Using the metric that's easiest to measure instead of the metric that matters. Click rate is easy to measure. Revenue is harder. If revenue is what matters, measure revenue.
Ignoring sample size implications of your metric choice. RPV almost always requires more traffic than CVR. "Let's use RPV" without updating the sample size calculation is how you end up calling winners at 70% confidence.
Setting a metric on a downstream event that's too far from the treatment. If your test changes a product page element, measuring 90-day subscription retention as the primary metric means you need months of data and the signal will be swamped by noise.
Not including a business-value metric as at least a secondary metric. Pure CTR optimization that doesn't connect to revenue is how teams optimize themselves into irrelevance.
What to Do Next
- Review your last 5 experiments — for each one, ask: was the primary metric the direct outcome of the hypothesis? Was there a guardrail metric? Was there a revenue metric somewhere in the metric stack?

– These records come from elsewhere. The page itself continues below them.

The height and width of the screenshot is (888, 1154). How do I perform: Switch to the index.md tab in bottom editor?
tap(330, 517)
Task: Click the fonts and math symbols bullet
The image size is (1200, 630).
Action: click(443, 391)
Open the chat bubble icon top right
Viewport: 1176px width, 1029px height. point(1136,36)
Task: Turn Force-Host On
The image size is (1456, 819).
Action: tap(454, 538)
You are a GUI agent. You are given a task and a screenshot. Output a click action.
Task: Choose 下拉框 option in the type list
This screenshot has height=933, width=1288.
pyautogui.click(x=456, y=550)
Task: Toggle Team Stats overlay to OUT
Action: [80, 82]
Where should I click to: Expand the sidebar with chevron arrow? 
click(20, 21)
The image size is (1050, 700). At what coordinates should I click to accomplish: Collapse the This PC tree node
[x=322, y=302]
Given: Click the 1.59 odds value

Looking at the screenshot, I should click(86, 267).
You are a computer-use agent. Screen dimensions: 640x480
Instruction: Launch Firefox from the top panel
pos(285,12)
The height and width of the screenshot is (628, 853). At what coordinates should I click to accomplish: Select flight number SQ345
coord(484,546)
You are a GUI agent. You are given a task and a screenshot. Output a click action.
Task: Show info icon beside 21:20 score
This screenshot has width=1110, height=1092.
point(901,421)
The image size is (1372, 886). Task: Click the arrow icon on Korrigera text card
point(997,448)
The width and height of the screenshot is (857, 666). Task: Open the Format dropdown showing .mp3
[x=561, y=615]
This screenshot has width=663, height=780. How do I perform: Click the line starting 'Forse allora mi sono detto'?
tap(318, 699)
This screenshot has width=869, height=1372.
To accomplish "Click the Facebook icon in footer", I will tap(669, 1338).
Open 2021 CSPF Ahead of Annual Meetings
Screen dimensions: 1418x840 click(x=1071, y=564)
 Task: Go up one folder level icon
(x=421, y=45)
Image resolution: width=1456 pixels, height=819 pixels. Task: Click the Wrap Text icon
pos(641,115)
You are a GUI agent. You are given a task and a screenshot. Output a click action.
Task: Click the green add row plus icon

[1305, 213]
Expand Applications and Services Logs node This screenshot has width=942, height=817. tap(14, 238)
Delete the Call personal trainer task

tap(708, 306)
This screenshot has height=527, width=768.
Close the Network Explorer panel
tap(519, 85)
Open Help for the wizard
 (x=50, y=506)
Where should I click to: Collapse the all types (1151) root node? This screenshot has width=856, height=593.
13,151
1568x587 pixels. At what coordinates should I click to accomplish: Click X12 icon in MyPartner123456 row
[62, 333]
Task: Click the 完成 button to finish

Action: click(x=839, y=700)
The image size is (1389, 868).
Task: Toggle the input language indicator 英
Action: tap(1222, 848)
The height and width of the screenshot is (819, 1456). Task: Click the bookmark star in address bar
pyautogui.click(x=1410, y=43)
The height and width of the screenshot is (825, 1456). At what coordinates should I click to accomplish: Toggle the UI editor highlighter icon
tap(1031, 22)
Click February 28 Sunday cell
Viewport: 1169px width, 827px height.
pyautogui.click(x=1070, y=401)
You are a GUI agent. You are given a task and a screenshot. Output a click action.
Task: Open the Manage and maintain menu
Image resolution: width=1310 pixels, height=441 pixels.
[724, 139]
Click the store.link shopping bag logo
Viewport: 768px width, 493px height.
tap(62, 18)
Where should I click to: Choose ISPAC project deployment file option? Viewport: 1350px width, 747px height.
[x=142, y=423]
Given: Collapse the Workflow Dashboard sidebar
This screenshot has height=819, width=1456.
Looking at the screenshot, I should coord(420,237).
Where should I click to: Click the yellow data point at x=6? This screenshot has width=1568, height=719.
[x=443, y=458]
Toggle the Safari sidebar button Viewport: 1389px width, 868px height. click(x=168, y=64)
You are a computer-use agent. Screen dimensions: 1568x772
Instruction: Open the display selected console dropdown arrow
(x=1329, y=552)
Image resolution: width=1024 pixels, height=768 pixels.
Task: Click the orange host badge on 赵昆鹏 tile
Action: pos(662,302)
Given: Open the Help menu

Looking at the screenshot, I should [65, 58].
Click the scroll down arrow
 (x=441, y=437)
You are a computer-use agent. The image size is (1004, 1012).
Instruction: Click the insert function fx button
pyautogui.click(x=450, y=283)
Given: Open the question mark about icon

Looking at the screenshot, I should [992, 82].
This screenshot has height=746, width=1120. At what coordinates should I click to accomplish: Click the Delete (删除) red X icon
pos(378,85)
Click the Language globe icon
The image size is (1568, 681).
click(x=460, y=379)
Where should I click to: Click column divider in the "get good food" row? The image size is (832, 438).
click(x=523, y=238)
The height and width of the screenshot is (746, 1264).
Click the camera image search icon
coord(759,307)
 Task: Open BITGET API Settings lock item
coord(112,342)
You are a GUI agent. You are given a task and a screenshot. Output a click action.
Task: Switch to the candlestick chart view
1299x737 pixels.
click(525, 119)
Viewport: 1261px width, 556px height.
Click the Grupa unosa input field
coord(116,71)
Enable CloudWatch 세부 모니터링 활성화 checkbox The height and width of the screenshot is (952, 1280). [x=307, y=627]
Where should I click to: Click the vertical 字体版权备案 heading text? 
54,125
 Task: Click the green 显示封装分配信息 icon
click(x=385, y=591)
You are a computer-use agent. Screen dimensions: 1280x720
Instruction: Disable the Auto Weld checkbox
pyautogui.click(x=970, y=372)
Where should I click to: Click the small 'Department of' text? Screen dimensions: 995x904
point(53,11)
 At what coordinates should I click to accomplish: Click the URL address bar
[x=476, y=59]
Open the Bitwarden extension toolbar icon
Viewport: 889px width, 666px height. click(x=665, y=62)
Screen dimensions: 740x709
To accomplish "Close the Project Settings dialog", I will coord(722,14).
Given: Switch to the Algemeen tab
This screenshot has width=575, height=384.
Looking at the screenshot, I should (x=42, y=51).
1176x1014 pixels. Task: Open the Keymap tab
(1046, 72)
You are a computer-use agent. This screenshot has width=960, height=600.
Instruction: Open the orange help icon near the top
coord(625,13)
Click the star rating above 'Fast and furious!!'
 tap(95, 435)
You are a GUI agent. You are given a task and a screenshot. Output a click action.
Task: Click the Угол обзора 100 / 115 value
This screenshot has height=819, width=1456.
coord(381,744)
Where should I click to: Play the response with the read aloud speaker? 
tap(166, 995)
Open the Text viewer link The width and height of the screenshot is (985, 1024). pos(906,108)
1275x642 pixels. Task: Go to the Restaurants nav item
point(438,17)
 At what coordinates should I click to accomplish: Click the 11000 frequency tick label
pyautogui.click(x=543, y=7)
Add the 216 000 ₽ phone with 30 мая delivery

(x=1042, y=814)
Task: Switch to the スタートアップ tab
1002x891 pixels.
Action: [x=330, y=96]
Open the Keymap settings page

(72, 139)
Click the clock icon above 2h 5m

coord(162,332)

- Create a metric taxonomy for your site — list the 8-10 most important measurable actions, specify the event type and implementation method for each, and document which funnel stage they map to. Reuse this for every experiment.
- Run a sample size calculation for RPV on your next e-commerce test, not just CVR. If the duration is impractical, either reduce the scope of the test or accept CVR as a proxy with an explicit acknowledgment of the limitation.
- Define your guardrail thresholds in writing before your next experiment launches. What level of page speed degradation is unacceptable? What increase in error rate would cause you to not ship a winner? Document it before you see results.